Many people experience the "winter blues", but some suffer from something more serious, seasonal affective disorder, which has a major impact on their quality of life. Light therapy is one of the interventions that is used to try to prevent it and a team of researchers from Austria and the USA published the update of their Cochrane Review in March 2019. Lead author, Barbara Nussbaumer, from the Danube University Krems in Austria, summarises the findings in this podcast.

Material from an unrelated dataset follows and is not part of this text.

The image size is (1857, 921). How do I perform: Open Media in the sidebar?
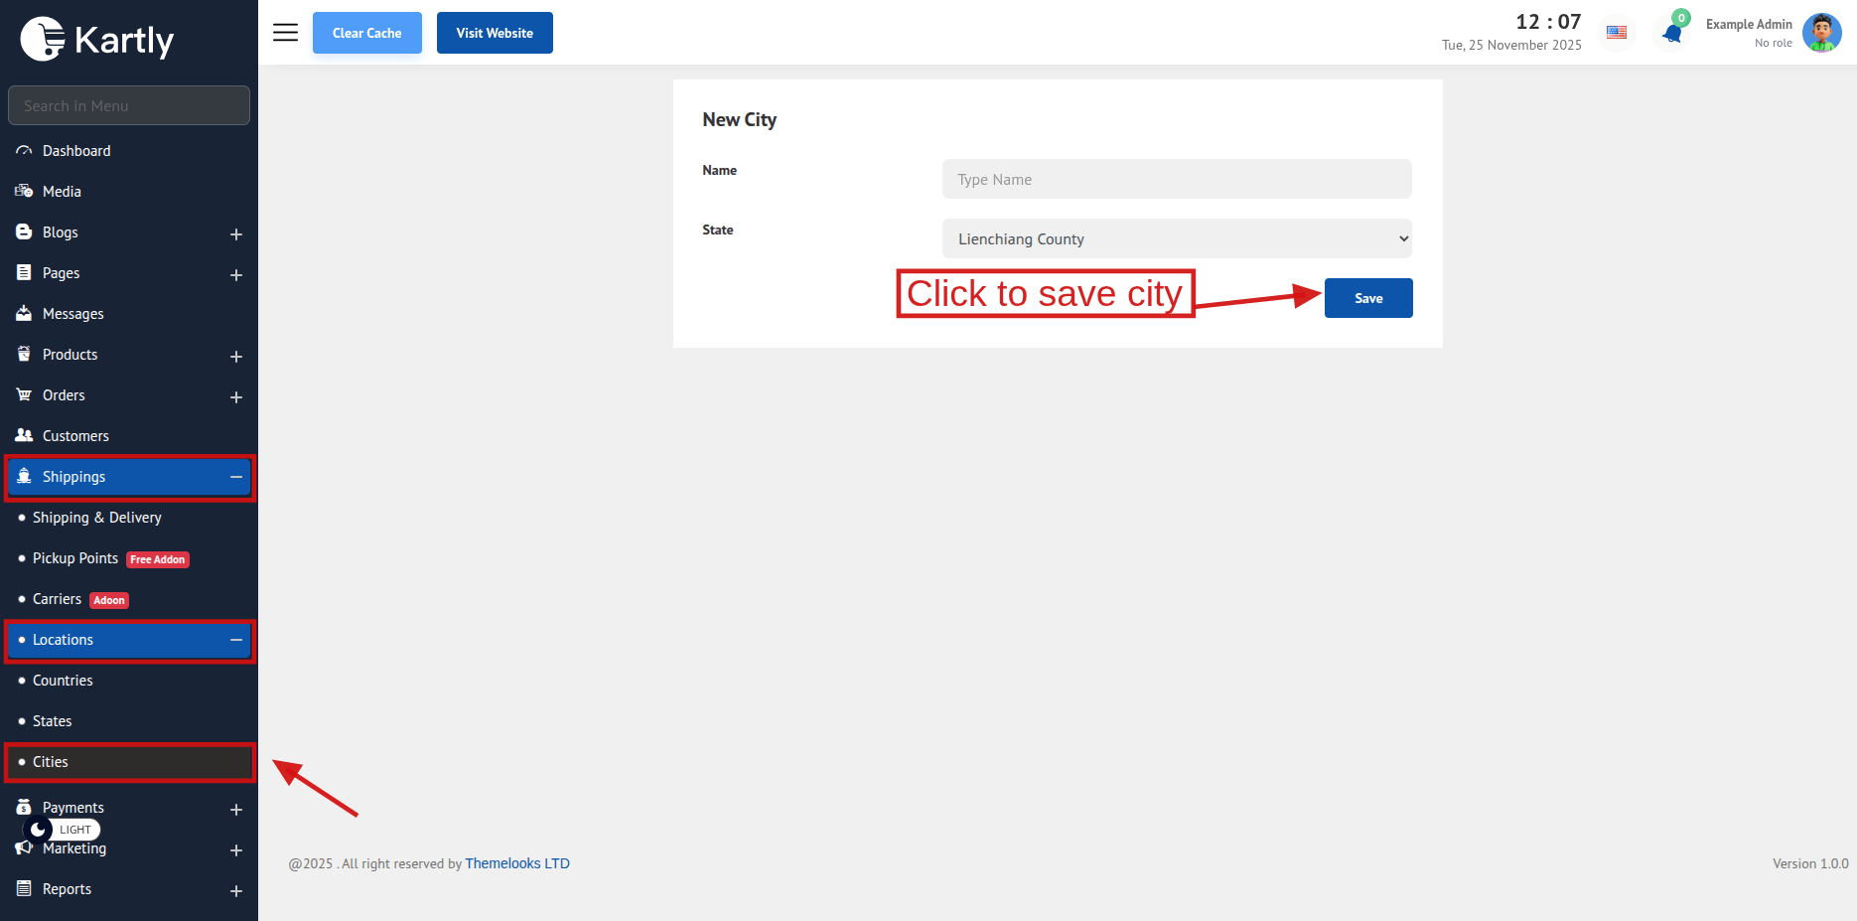(x=62, y=192)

Monaz: Hello, I'm Monaz Mehta, editor in the Cochrane Editorial and Methods department. Many people experience the "winter blues", but some suffer from something more serious, seasonal affective disorder, which has a major impact on their quality of life. Light therapy is one of the interventions that is used to try to prevent it and a team of researchers from Austria and the USA published the update of their Cochrane Review in March 2019. Lead author, Barbara Nussbaumer, from the Danube University Krems in Austria, summarises the findings in this podcast.
Barbara: Seasonal affective disorder, which is also known as winter depression, is a seasonal pattern of recurrent major depressive episodes. These usually occur during fall or winter and stop in the spring. One especially harmful feature is the high risk of recurrence and persistence, such that two-thirds of those diagnosed with it experience this type of depression every year. However, the predictable seasonal aspect provides promising opportunities for prevention and we are working on a series of four reviews of interventions that might help. The review I’ll focus on for the next few minutes examines the effects of light therapy, a well-established non-pharmacological intervention used to treat acute episodes of seasonal affective disorder, which exposes people to artificial light. However, very little is known about its use for preventing winter depression.
Modes of delivery and form of light vary and we wanted to investigate whether any form of light therapy reduces the risk of new depressive episodes in patients with a history of seasonal affective disorder, who were free of symptoms at the start of the preventive treatment. We searched widely for studies comparing light therapy to no treatment, other types of light therapy, or other interventions such as antidepressants or psychological therapy; but, unfortunately, found just one randomized trial that we could use.
This trial was a single-centre study from the Netherlands that included a total of 46 participants from an outpatient clinic. The intervention was implemented at participants’ homes, after they had been randomly assigned to one of three study groups: bright white visor light, pure infrared visor light, and no light exposure. They were instructed to use light therapy 30 minutes a day in the morning except for weekends.
Overall, the two forms of preventive light therapy reduced the incidence of seasonal affective disorder compared with no light therapy, and yielded similar rates of depressive episodes to each other. However, the quality of evidence for all outcomes was very low, with high risk of bias due to the lack of blinding, missing information on drop-outs, and other limitations, such as the small sample size.
In summary, evidence on the effectiveness of light therapy for preventing seasonal affective disorder is limited. We’re not able to draw firm conclusions from the one available study and, so any decisions about using, or not using, light therapy in this way should be strongly based on patient preferences until more research becomes available.
Monaz: Details of the one included study, and the extensive searching that Barbara and her colleagues did for this review can be found in the full review in the Cochrane Library. If you go to Cochrane Library dot com and search 'light therapy and SAD' you'll find it and any future updates, should more research become available.